Por Amaury Sánchez G.
La mañana había comenzado como tantas otras en Guadalajara: el calor flotaba sobre el asfalto y las corcholatas de refresco se arrastraban por las banquetas, empujadas por un viento que apenas recordaba ser brisa. Sin embargo, en cierto rincón del Distrito 11, algo más que el clima se movía. No era una campaña. No era un mitin. No era una confrontación de tribus por candidaturas. Era, simple y llanamente, una diputada haciendo política sin disfraces ni choferes de parabrisas oscuros.
Mery Pozos —sí, esa que ha aprendido a caminar las colonias como quien conoce los vericuetos de la política nacional— había convocado a los medios de comunicación. Sin escenarios lujosos, sin acarreados ni batucadas, con la naturalidad de quien no teme ser interrogada. Y allí, frente a reporteros de semblante escéptico y grabadoras que ya no zumban pero todo lo captan, comenzó a hablar.
Lo primero fue lo primero: el Consejo Nacional de Morena, celebrado apenas el domingo anterior, y cuyas decisiones —al menos en apariencia— podrían alterar el curso interno del partido. La diputada no eludió el tema. Con la voz de quien ha aprendido que en política se gana más por lo que se calla que por lo que se grita, explicó lo esencial: se trata de reordenar, de evitar el colapso del movimiento bajo el peso de su propio éxito, de limpiar la casa antes de que las elecciones del 2027 lleguen con sus jaurías y sus traiciones.
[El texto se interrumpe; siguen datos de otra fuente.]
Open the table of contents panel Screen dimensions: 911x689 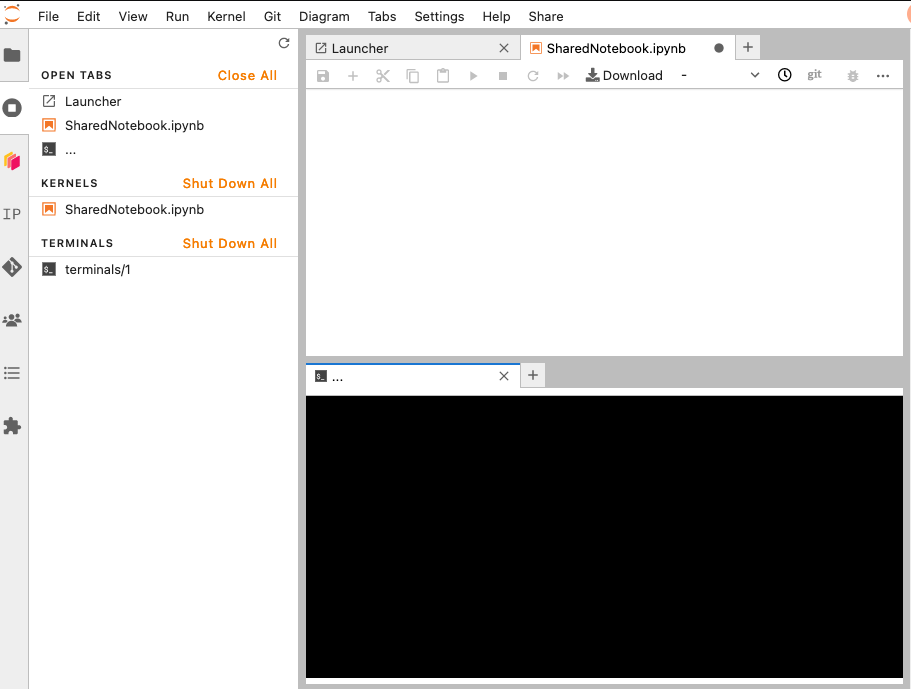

Y sí, habló también de la regla contra el nepotismo, esa que entrará en vigor en el 2030 y que ya tiene a más de uno masticando bilis en pasillos partidistas. Lo dijo sin adornos: “es una decisión correcta”. Y lo es, porque en la política mexicana —como en una mala novela— la sangre ha sido por décadas el atajo para el poder, el apellido el boleto, el compadrazgo la moneda. Pero no con ella, no en su oficina, no en su distrito. Porque si algo ha entendido Pozos es que no basta con portar la bandera de la transformación: hay que izarla con las manos limpias.
Luego vino lo que algunos llaman detalle y que, en realidad, es sustancia: la apertura formal de su Casa Ciudadana. No es un bunker, no es una oficina blindada, no es un centro de control electoral. Es, según sus palabras, un puente. Un lugar donde los ciudadanos no tengan que pasar por diez filtros ni pagar favores para ser escuchados. Un lugar que se llene de quejas, sí, pero también de soluciones. Y eso, en un país acostumbrado a la política de puertas cerradas, es casi una revolución callada.
Pero como todo en Morena —y más aún en Jalisco—, el territorio es campo de minas. Hay quien quiso leer en esa casa ciudadana un intento por apropiarse del movimiento desde abajo, crear clientelas, disputar cotos. Mery Pozos, anticipando la suspicacia, fue tajante al hablar de los comités seccionales: “Serán dirigidos por el Comité Nacional, no por mí”. Y así, con esa frase breve, echó por tierra cualquier acusación de cacicazgo prematuro.
Claro, no faltará quien murmure que está posicionándose para algo más: una alcaldía, una senaduría, otra diputación. Y quizá tengan razón. Pero incluso si así fuera, lo hace caminando, no robando; escuchando, no intrigando; organizando, no heredando. En tiempos donde el poder se construye en WhatsApp y se disputa en mesas de café con nombres prestados, lo suyo parece una herejía.
Y mientras tanto, en la Comisión de Presupuesto y Cuenta Pública, donde se decidirá el futuro económico del país, ella también tiene presencia. No la del aplauso fácil ni la del chanchullo legislativo, sino la de quien se prepara para recibir el paquete económico 2025 con responsabilidad, sabiendo que cada línea puede significar una escuela sin techo o un hospital sin insumos.
Así pues, Mery Pozos no protagoniza escándalos ni ocupa primeras planas, pero construye. Su distrito la ve caminar —no sólo en tiempos electorales— y escucha su voz no en spots pagados, sino en el diálogo directo. Y en esa sencillez reside su mayor fortaleza: mientras otros construyen castillos de papel y alianzas de saliva, ella teje vínculos reales con la gente que aún cree en algo más que el cinismo institucionalizado.
La política, decía un viejo maestro, se parece mucho a la literatura: ambos oficios exigen entender la naturaleza humana. Y si eso es cierto, entonces la historia de Mery Pozos está más cerca de una novela de resistencia que de un manual de campaña.
Porque en este México donde el poder seduce y corrompe, hay quienes todavía eligen caminar con la frente limpia, aunque el suelo esté lleno de trampas.